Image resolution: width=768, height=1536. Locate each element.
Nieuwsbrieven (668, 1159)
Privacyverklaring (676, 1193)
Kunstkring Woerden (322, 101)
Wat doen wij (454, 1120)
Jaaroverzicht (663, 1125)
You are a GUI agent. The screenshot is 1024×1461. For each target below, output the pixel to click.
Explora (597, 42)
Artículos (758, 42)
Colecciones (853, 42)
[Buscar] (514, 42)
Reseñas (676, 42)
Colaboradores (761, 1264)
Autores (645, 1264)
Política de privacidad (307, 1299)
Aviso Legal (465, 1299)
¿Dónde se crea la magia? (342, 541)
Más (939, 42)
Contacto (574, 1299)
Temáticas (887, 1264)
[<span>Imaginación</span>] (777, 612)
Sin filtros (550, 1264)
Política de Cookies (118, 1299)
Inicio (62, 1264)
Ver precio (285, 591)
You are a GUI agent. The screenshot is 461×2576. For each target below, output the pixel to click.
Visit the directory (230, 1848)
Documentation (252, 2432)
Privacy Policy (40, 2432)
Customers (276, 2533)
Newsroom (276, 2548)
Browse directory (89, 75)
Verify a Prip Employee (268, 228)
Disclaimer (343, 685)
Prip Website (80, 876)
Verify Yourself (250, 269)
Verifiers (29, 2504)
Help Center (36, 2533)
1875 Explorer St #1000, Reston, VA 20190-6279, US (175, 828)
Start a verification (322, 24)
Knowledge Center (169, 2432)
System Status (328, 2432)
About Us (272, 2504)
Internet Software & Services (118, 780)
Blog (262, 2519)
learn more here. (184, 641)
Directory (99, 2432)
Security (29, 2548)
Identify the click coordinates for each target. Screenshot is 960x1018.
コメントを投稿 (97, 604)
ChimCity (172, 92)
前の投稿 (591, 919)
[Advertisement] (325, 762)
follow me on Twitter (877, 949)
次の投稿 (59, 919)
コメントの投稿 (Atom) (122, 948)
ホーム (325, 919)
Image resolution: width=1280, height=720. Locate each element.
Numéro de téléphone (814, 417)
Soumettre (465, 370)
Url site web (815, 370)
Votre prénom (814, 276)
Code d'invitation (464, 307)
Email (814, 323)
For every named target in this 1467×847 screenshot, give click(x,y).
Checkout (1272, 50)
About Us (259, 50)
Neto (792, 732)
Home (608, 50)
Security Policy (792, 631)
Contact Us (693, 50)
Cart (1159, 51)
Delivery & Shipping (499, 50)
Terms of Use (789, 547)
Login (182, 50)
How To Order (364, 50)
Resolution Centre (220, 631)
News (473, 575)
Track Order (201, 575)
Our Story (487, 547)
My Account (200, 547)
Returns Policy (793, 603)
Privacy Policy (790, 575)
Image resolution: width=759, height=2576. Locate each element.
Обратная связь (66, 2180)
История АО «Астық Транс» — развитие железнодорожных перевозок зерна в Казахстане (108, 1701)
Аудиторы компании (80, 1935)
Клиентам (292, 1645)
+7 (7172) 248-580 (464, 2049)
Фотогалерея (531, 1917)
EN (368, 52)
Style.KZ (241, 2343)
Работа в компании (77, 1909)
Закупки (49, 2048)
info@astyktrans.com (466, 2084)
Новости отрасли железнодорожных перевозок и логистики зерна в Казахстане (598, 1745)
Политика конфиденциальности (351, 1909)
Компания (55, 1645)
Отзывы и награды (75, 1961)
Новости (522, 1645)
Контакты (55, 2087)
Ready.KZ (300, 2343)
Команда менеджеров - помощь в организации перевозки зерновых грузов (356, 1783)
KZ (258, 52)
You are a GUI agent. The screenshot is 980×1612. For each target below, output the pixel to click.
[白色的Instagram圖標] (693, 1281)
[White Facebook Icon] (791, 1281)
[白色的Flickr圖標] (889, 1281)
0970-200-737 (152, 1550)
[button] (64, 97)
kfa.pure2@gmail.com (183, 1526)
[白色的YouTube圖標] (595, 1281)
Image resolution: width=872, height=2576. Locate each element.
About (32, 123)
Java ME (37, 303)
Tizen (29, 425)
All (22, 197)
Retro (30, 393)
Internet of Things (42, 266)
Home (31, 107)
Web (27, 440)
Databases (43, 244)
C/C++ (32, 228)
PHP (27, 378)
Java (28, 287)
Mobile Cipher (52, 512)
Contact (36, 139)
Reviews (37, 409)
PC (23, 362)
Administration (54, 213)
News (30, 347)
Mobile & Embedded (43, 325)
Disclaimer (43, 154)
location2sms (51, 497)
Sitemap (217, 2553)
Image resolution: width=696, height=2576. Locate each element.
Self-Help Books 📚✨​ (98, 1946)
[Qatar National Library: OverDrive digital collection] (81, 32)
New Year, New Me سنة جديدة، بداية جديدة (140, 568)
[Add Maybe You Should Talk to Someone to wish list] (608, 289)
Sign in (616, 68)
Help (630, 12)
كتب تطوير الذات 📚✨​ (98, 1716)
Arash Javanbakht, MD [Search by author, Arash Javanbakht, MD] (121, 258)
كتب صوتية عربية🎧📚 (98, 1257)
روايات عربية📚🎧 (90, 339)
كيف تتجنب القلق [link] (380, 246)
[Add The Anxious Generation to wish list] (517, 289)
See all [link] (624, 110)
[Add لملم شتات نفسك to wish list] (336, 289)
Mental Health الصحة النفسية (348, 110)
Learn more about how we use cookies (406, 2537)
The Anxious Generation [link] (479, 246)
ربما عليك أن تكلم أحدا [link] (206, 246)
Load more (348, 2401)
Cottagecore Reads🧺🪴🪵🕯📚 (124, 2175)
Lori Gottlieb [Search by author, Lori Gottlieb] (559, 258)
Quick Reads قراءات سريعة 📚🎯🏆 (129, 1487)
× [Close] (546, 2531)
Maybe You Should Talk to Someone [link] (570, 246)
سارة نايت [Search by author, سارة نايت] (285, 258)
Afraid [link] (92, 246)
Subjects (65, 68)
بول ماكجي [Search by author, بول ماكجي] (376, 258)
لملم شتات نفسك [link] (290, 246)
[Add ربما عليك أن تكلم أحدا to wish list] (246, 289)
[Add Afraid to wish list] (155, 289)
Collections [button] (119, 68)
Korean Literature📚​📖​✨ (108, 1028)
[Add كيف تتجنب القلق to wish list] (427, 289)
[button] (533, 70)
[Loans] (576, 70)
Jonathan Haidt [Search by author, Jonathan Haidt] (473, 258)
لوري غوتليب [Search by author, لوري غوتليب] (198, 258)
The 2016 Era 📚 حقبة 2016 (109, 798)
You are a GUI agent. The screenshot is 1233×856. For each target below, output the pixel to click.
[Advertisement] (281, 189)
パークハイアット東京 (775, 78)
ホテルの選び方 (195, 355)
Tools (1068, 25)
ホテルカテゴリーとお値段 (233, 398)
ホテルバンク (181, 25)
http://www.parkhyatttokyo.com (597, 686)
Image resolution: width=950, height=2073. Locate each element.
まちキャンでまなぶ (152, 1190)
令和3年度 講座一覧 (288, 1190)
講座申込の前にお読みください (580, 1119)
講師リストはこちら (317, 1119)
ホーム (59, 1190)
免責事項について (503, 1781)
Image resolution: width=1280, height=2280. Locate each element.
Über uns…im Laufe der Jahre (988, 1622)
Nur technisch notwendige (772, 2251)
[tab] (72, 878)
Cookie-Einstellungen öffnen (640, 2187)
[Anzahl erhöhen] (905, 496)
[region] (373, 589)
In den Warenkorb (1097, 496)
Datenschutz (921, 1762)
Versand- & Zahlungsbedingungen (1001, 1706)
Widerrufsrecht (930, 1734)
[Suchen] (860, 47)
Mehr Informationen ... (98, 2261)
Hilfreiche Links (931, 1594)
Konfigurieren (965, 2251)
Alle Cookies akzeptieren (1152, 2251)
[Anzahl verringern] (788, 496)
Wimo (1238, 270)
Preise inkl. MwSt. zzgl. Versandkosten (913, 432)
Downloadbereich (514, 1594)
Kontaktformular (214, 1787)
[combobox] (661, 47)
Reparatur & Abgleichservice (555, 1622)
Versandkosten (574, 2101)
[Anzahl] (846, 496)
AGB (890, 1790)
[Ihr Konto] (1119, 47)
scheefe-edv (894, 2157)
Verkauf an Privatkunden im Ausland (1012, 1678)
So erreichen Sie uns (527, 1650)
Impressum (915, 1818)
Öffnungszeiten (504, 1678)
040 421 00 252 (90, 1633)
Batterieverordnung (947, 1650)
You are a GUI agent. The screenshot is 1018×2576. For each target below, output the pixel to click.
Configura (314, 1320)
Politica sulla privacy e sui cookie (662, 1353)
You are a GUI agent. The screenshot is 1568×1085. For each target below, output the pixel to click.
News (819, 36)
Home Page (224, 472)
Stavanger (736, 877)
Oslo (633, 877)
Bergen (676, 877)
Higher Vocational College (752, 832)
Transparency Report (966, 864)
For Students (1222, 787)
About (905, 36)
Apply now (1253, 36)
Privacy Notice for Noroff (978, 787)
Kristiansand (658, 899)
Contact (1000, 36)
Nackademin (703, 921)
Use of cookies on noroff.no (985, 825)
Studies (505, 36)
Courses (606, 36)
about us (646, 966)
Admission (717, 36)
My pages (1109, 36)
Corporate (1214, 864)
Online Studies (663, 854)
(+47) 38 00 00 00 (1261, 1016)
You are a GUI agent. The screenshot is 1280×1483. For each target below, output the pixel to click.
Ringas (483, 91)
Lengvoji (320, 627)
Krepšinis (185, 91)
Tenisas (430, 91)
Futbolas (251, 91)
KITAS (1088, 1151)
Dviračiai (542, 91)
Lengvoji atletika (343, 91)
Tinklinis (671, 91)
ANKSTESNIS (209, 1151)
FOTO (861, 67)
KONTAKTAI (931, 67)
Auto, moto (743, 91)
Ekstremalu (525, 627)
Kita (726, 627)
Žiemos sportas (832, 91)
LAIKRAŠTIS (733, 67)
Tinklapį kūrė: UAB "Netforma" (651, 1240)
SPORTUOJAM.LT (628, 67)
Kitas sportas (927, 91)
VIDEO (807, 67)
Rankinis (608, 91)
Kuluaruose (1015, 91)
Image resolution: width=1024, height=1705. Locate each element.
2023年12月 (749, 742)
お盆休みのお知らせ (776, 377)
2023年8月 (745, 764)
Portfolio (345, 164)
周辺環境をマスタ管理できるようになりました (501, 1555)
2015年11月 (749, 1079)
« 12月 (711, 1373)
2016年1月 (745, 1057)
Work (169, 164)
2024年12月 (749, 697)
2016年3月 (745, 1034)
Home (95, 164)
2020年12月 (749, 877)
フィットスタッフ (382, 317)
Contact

___

== STATED TASK ==
Copy the lines from the one holding "Style.KZ (241, 2343)" through the one holding "Web (27, 440)", inclusive, reproducing them unchanged.

== TASK SOLUTION ==
Style.KZ (241, 2343)
Работа в компании (77, 1909)
Закупки (49, 2048)
info@astyktrans.com (466, 2084)
Новости отрасли железнодорожных перевозок и логистики зерна в Казахстане (598, 1745)
Политика конфиденциальности (351, 1909)
Компания (55, 1645)
Отзывы и награды (75, 1961)
Новости (522, 1645)
Контакты (55, 2087)
Ready.KZ (300, 2343)
Команда менеджеров - помощь в организации перевозки зерновых грузов (356, 1783)
KZ (258, 52)
You are a GUI agent. The screenshot is 980×1612. For each target below, output the pixel to click.
[白色的Instagram圖標] (693, 1281)
[White Facebook Icon] (791, 1281)
[白色的Flickr圖標] (889, 1281)
0970-200-737 (152, 1550)
[button] (64, 97)
kfa.pure2@gmail.com (183, 1526)
[白色的YouTube圖標] (595, 1281)
Image resolution: width=872, height=2576. Locate each element.
About (32, 123)
Java ME (37, 303)
Tizen (29, 425)
All (22, 197)
Retro (30, 393)
Internet of Things (42, 266)
Home (31, 107)
Web (27, 440)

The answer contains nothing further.